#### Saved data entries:
---+---
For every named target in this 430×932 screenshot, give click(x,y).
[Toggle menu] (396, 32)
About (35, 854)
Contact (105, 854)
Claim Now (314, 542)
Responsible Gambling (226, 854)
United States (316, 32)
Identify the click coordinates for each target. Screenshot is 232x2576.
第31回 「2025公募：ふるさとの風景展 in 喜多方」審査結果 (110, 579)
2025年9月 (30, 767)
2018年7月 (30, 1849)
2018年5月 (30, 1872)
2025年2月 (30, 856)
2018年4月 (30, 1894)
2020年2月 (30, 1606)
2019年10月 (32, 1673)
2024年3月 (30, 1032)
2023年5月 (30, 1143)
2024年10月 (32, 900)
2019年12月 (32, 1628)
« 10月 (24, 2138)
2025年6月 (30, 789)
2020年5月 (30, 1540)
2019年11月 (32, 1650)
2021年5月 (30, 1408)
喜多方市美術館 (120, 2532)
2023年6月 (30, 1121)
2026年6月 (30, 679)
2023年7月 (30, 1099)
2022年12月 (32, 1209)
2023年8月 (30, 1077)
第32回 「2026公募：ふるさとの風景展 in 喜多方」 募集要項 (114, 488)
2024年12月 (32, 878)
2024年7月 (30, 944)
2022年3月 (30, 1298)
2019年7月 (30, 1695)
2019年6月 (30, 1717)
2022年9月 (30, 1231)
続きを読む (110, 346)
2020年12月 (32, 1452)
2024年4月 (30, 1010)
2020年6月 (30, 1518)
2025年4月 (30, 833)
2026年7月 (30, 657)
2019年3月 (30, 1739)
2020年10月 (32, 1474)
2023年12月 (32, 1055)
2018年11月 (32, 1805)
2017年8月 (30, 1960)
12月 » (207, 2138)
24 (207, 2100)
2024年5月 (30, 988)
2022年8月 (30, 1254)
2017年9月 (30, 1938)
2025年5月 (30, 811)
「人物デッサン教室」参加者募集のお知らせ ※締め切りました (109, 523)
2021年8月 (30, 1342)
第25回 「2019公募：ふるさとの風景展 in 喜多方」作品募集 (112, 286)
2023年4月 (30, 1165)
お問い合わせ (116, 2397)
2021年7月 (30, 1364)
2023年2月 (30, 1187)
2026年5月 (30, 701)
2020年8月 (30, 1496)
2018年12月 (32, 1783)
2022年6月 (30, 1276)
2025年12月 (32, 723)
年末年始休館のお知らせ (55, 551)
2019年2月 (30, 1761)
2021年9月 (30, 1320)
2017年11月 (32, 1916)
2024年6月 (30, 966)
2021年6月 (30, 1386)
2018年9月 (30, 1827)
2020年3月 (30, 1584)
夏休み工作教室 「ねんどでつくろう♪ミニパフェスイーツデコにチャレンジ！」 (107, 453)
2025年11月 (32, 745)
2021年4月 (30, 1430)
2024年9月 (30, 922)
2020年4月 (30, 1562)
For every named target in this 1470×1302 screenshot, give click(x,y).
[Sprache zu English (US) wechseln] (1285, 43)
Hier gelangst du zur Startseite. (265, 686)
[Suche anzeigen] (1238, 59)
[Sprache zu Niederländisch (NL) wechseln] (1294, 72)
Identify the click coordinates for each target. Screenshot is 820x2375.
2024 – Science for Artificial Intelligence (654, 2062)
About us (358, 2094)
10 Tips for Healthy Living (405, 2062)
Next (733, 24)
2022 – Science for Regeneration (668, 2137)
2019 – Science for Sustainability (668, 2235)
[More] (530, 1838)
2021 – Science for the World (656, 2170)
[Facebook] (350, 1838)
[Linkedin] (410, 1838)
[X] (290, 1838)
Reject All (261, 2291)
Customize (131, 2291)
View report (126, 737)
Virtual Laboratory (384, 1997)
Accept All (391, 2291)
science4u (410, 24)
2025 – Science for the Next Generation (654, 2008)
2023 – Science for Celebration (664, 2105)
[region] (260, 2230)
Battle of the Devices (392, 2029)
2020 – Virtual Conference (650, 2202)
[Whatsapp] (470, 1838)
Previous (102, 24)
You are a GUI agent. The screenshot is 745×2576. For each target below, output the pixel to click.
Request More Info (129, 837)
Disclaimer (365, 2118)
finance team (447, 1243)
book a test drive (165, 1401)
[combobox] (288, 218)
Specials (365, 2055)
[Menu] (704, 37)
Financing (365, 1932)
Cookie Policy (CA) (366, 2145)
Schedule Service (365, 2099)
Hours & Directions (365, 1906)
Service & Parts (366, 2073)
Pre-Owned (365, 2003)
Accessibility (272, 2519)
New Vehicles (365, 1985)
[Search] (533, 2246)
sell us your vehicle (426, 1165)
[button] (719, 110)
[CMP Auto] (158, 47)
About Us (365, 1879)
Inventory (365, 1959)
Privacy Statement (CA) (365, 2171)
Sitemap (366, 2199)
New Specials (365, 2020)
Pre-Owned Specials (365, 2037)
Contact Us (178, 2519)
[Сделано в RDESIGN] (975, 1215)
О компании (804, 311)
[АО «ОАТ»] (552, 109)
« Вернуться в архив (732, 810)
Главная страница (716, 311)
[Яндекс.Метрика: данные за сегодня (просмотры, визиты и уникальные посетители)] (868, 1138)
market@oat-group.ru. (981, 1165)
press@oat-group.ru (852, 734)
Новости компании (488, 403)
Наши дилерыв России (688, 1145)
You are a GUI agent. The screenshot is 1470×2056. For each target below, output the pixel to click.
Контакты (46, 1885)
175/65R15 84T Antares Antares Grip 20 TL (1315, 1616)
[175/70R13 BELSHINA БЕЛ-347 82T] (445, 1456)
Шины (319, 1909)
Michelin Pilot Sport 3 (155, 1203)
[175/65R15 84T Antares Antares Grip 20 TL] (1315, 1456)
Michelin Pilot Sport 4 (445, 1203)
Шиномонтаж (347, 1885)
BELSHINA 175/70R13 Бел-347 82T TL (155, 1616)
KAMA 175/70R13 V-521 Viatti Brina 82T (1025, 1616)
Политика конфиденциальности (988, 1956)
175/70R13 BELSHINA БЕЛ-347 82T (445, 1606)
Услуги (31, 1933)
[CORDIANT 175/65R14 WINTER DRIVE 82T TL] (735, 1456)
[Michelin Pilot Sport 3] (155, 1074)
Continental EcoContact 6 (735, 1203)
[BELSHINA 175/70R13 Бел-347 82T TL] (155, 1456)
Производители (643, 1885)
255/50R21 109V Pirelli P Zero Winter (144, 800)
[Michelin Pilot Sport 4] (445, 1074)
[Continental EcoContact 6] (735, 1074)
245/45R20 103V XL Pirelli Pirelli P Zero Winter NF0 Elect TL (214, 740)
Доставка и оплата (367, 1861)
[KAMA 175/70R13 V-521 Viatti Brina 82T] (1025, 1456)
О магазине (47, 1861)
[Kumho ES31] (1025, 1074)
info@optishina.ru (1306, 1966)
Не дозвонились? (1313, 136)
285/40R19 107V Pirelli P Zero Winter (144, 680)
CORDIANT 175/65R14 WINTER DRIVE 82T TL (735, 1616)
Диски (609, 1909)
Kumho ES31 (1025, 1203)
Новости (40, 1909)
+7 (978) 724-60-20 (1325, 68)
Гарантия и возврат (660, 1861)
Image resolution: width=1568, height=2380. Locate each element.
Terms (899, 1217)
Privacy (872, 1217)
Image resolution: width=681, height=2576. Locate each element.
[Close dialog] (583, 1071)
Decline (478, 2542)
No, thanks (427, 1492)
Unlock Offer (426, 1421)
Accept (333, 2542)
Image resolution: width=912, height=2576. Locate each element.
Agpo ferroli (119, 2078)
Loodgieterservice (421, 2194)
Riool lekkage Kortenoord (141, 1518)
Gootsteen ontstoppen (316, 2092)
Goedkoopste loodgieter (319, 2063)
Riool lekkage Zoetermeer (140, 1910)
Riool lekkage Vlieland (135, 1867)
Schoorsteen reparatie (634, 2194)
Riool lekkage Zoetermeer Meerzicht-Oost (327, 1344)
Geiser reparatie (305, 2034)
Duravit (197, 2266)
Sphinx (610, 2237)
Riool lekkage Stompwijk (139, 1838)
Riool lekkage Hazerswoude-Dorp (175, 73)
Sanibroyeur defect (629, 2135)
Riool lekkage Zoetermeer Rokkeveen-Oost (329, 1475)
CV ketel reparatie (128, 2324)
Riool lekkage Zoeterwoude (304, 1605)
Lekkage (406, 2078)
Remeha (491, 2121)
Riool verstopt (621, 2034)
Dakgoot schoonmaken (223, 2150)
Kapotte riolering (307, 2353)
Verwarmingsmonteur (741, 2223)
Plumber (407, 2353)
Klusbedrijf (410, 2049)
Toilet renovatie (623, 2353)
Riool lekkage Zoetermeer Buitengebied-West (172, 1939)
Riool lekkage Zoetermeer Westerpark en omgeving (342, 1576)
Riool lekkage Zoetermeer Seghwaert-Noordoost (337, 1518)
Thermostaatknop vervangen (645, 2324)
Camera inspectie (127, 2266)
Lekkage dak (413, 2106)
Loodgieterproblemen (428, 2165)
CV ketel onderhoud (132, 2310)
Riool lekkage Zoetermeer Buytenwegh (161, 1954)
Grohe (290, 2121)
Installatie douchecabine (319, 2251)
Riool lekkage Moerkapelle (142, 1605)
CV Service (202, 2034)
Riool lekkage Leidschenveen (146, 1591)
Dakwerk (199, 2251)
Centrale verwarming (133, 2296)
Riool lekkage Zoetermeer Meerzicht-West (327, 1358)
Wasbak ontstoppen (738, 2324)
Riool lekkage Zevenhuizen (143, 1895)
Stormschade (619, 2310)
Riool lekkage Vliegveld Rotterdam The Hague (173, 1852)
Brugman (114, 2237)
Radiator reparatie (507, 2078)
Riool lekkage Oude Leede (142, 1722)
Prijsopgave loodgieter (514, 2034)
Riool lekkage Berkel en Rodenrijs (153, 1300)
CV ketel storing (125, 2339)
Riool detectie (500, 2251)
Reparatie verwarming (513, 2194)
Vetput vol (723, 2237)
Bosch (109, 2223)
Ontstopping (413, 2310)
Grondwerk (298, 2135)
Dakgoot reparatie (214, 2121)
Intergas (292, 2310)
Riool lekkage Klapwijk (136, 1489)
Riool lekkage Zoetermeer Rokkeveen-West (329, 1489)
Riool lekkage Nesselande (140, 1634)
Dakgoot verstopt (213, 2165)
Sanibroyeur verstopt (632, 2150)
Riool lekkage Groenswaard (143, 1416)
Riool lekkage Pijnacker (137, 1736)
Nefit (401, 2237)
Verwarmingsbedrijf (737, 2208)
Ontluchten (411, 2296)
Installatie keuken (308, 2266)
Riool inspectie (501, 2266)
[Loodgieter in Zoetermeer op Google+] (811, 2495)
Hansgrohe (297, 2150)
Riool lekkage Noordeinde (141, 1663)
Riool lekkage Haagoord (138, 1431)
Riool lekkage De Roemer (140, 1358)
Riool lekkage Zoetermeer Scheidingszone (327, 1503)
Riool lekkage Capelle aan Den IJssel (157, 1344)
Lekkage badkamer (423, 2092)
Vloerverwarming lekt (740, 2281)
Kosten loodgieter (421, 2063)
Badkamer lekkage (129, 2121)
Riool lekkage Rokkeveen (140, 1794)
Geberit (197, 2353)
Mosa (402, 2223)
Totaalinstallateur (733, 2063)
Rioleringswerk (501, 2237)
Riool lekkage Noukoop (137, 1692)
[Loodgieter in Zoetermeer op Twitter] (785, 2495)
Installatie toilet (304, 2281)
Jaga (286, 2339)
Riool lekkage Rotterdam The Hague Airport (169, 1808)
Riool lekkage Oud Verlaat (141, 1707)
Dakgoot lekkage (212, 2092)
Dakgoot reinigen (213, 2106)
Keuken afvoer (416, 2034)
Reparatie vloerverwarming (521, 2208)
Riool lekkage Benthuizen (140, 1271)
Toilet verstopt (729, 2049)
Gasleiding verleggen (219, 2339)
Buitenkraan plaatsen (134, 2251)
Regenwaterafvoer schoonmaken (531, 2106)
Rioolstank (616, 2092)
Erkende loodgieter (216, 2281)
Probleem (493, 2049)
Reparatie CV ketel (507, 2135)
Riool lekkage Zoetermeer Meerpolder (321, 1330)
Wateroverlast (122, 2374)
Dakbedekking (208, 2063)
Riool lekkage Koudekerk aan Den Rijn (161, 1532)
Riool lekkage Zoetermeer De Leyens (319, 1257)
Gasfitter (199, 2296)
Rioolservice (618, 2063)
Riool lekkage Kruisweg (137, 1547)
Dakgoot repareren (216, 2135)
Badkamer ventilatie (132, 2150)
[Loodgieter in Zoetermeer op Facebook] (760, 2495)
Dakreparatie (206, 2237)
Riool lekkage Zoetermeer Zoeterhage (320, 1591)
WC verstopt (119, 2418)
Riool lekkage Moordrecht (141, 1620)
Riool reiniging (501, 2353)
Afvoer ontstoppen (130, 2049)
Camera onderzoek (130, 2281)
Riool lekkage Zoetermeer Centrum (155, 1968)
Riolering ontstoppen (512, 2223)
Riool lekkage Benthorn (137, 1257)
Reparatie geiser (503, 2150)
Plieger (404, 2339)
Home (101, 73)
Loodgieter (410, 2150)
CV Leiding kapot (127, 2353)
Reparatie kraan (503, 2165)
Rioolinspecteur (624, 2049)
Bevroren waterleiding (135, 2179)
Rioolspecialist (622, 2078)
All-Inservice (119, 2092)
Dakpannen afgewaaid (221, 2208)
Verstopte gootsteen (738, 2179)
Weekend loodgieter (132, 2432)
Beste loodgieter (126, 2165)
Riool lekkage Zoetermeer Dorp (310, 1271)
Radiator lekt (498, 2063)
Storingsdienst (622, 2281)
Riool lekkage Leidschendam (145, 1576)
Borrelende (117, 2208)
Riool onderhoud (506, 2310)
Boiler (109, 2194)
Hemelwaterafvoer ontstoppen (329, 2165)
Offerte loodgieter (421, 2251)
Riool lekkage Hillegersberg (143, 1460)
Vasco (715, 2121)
---+---
#### Directions:
When you answer, output each line of the data exactly as given, from its first line up to and including the one with "2020年2月 (30, 1606)".

#### Output:
For every named target in this 430×932 screenshot, give click(x,y).
[Toggle menu] (396, 32)
About (35, 854)
Contact (105, 854)
Claim Now (314, 542)
Responsible Gambling (226, 854)
United States (316, 32)
Identify the click coordinates for each target. Screenshot is 232x2576.
第31回 「2025公募：ふるさとの風景展 in 喜多方」審査結果 (110, 579)
2025年9月 (30, 767)
2018年7月 (30, 1849)
2018年5月 (30, 1872)
2025年2月 (30, 856)
2018年4月 (30, 1894)
2020年2月 (30, 1606)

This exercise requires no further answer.